*WRITTEN TASK*. Transcribe every one of the rows below word for word, altering nothing.

(Position data for elements and text)
______________________________

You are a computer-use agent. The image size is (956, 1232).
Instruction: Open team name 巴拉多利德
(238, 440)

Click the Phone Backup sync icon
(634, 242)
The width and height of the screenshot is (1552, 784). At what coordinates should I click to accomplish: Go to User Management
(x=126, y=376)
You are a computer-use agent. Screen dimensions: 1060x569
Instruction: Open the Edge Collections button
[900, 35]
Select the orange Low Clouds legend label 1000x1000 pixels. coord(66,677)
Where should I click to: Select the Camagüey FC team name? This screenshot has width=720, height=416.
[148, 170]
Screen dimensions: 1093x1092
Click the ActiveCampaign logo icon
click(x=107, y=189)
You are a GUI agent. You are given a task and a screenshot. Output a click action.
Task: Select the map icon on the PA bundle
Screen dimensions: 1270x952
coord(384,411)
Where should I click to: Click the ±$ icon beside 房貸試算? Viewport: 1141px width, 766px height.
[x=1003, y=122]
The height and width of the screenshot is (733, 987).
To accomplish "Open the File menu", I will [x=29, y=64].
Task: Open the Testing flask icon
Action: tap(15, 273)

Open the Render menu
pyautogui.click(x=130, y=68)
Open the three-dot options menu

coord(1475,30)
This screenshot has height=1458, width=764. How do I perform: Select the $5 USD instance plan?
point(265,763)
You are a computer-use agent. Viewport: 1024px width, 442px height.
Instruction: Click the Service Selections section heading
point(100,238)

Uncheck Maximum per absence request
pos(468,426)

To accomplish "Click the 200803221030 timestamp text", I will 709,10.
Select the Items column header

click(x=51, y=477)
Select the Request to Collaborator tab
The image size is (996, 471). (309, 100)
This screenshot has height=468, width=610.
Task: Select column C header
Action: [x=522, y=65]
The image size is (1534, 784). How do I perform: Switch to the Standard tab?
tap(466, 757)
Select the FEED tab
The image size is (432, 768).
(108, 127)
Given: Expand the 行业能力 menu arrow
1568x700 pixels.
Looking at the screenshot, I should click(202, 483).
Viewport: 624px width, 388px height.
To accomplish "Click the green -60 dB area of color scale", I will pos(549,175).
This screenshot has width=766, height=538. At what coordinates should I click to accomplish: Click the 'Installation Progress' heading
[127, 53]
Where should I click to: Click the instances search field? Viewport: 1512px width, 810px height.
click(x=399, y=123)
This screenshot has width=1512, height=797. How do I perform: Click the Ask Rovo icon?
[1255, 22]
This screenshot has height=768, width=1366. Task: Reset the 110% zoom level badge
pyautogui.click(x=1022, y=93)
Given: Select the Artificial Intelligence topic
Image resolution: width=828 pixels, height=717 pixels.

______________________________

*EXERCISE OUTPUT*.
You are a computer-use agent. The image size is (956, 1232).
Instruction: Open team name 巴拉多利德
(238, 440)

Click the Phone Backup sync icon
(634, 242)
The width and height of the screenshot is (1552, 784). At what coordinates should I click to accomplish: Go to User Management
(x=126, y=376)
You are a computer-use agent. Screen dimensions: 1060x569
Instruction: Open the Edge Collections button
[900, 35]
Select the orange Low Clouds legend label 1000x1000 pixels. coord(66,677)
Where should I click to: Select the Camagüey FC team name? This screenshot has width=720, height=416.
[148, 170]
Screen dimensions: 1093x1092
Click the ActiveCampaign logo icon
click(x=107, y=189)
You are a GUI agent. You are given a task and a screenshot. Output a click action.
Task: Select the map icon on the PA bundle
Screen dimensions: 1270x952
coord(384,411)
Where should I click to: Click the ±$ icon beside 房貸試算? Viewport: 1141px width, 766px height.
[x=1003, y=122]
The height and width of the screenshot is (733, 987).
To accomplish "Open the File menu", I will [x=29, y=64].
Task: Open the Testing flask icon
Action: tap(15, 273)

Open the Render menu
pyautogui.click(x=130, y=68)
Open the three-dot options menu

coord(1475,30)
This screenshot has height=1458, width=764. How do I perform: Select the $5 USD instance plan?
point(265,763)
You are a computer-use agent. Viewport: 1024px width, 442px height.
Instruction: Click the Service Selections section heading
point(100,238)

Uncheck Maximum per absence request
pos(468,426)

To accomplish "Click the 200803221030 timestamp text", I will 709,10.
Select the Items column header

click(x=51, y=477)
Select the Request to Collaborator tab
The image size is (996, 471). (309, 100)
This screenshot has height=468, width=610.
Task: Select column C header
Action: [x=522, y=65]
The image size is (1534, 784). How do I perform: Switch to the Standard tab?
tap(466, 757)
Select the FEED tab
The image size is (432, 768).
(108, 127)
Given: Expand the 行业能力 menu arrow
1568x700 pixels.
Looking at the screenshot, I should click(202, 483).
Viewport: 624px width, 388px height.
To accomplish "Click the green -60 dB area of color scale", I will pos(549,175).
This screenshot has width=766, height=538. At what coordinates should I click to accomplish: Click the 'Installation Progress' heading
[127, 53]
Where should I click to: Click the instances search field? Viewport: 1512px width, 810px height.
click(x=399, y=123)
This screenshot has width=1512, height=797. How do I perform: Click the Ask Rovo icon?
[1255, 22]
This screenshot has height=768, width=1366. Task: Reset the 110% zoom level badge
pyautogui.click(x=1022, y=93)
Given: Select the Artificial Intelligence topic
Image resolution: width=828 pixels, height=717 pixels.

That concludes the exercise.